First off, boasts are a crucial shot in squash, if you're forced into a tight position at the back, it's likely that you'll have no choice but to play a boast, and if that boast is poor quality you may very well lose the rally.
It's not actually very often you get to practice your boasts, and if you do it meaningfully you can get a strong edge over your opponent. What I mean by this is you should use this drill to focus on exactly what you want to improve on, for example, you could focus your mind and body on moving back to the T after each boast or you could aim for more accurate 3 wall or 2 wall boasts.
The same goes for the driver at the front, they should be focusing as much energy as possible on their goal, whether that's hitting a target at the back of the court, or practicing movement to make sure they clear the area after hitting to reduce their risk of conceding a stroke. For this the front player could focus on energy transfer in movement and efficiency, body position, or even just power and speed.
There's nothing like a good ol' length game.
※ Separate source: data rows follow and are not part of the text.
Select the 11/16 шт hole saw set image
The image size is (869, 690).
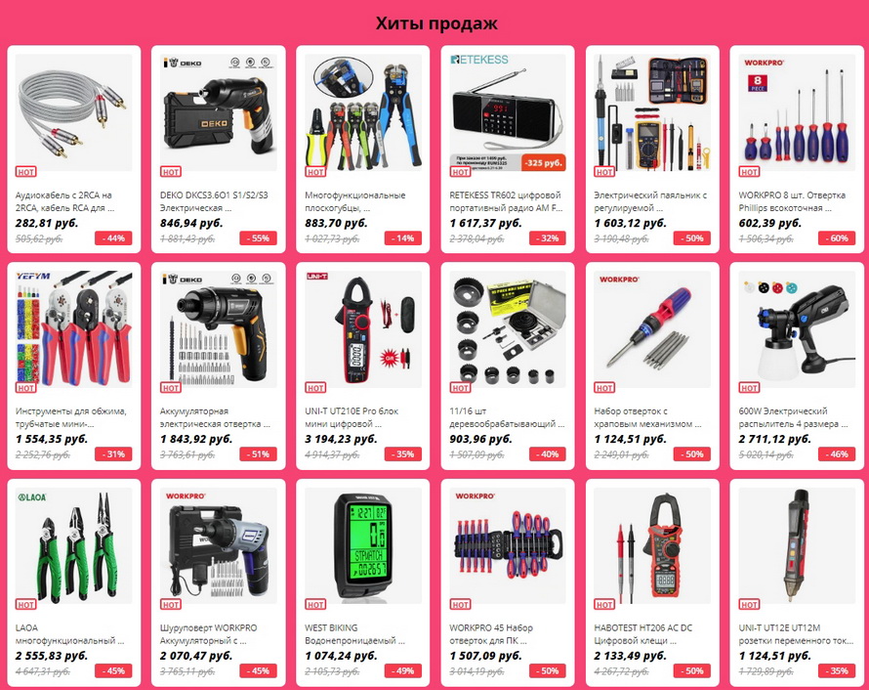coord(508,329)
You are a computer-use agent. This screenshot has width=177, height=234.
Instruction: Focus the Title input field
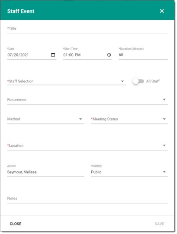click(87, 28)
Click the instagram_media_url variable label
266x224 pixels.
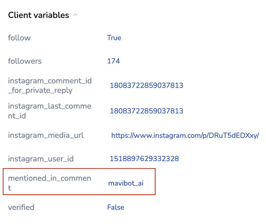pos(46,136)
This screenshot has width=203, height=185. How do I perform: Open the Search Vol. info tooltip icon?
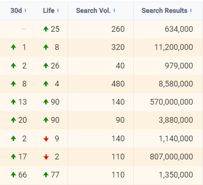[114, 11]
Both players hitting the ball down the channel to the back on the forehand or backhand side. It goes without saying that you shouldn't spend too long on a basic straight length game as your mind will eventually lose focus and the benefits of this drill will lessen and lessen throughout... unless you add in a few changes!
Progression of drills is a great way to make it more engaging. Start with the basic element of just hitting a straight drive and aiming for a target (for which you can use anything from a spare racquet to a water bottle placed about a racquet's length behind the service box next to the wall) and consciously try to think about an area that you're trying to improve i.e. swing, movement, power, or accuracy.
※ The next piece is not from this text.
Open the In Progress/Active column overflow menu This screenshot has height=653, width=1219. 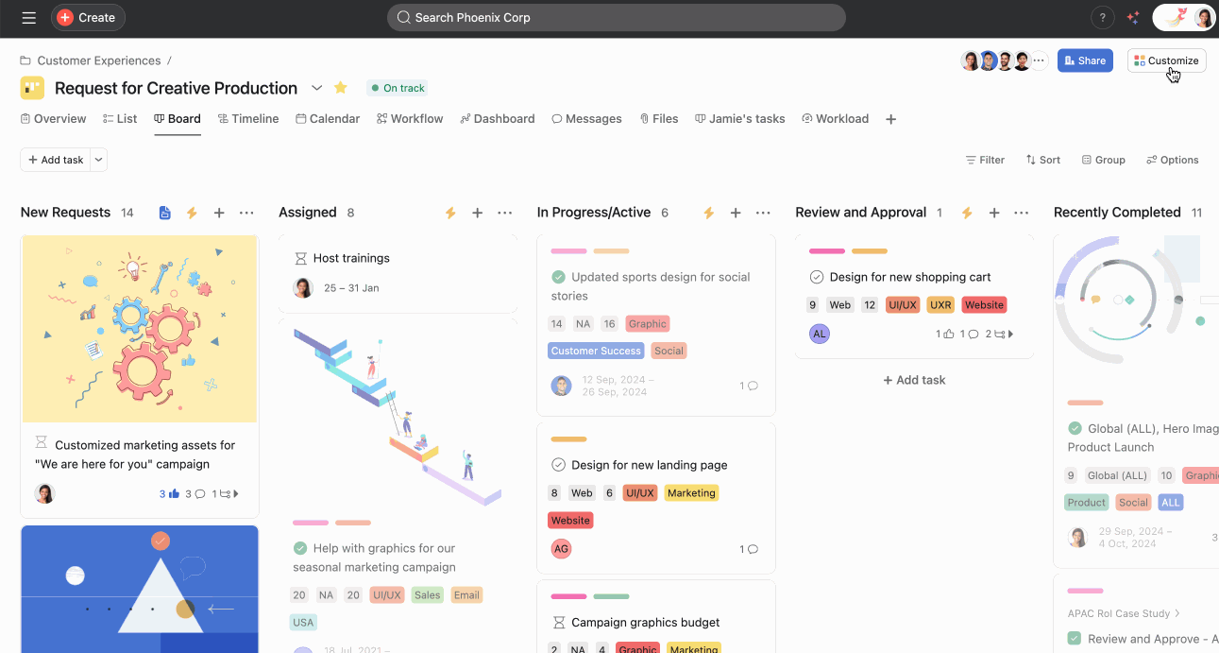(x=763, y=213)
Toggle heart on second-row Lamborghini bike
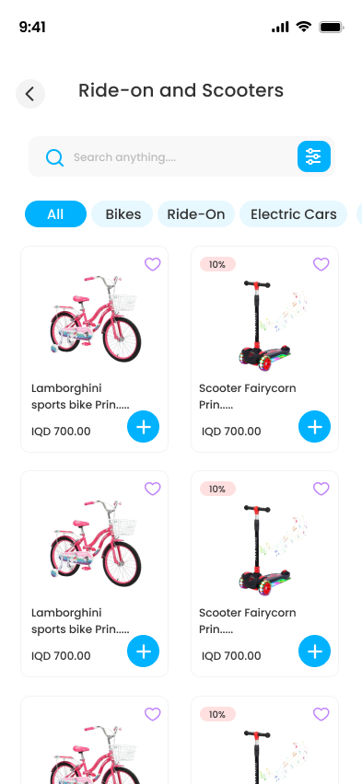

Once you feel like you're improving in your chosen area, try adding in a new shot, for example the ability to play a drop shot to the front only on the volley. This extra element makes the drill more exciting and takes it one step closer to a competitive match situation.
The length game often leads to people hanging back and getting a little lazy, focusing on keeping a good T position and hunting for volleys is critical to remember. This trains you to look for the volley first and then move back if you need to let it pass.
It's easy to get complacent playing only lengths in both drills and real match situations, try to make sure to exert as much pressure on your opponent as possible by hunting the volley!
A personal favourite of mine, although I've been told I play far too many crosscourts...
This drill involves a player on each side hitting crosscourt lengths to the other, you can start off just trying to keep the rally going, but as you progress you can make it more competitive.
The key to a good crosscourt is to get the right width so it hits the side wall just at the point where it's difficult for your opponent to volley, the aim is to try to get it past them into the back corner. The crosscourt game usually turns into a bit of a fast-paced volley battle, making it great fun when you add in point scoring.
Again, full mental focus is essential, just smacking the ball aimlessly to the other half of the court will not improve your game! To progress the crosscourt game further you can also add in the front corners of the court so you can practice your crash nicks and winners.
Image from Squash Skills website
Each of these drills are great for practicing the basics, and what's even better is that they can all be modified and progressed by either adding in more shots, more conditions, and making them competitive by including points and even bonus points for hitting certain shots.
The purpose of doing drills is to incorporate and engrain motions, shots, and efficiency into your game, doing forces you to hit certain shots and those shots become more natural over time and will eventually find their way into your competitive game.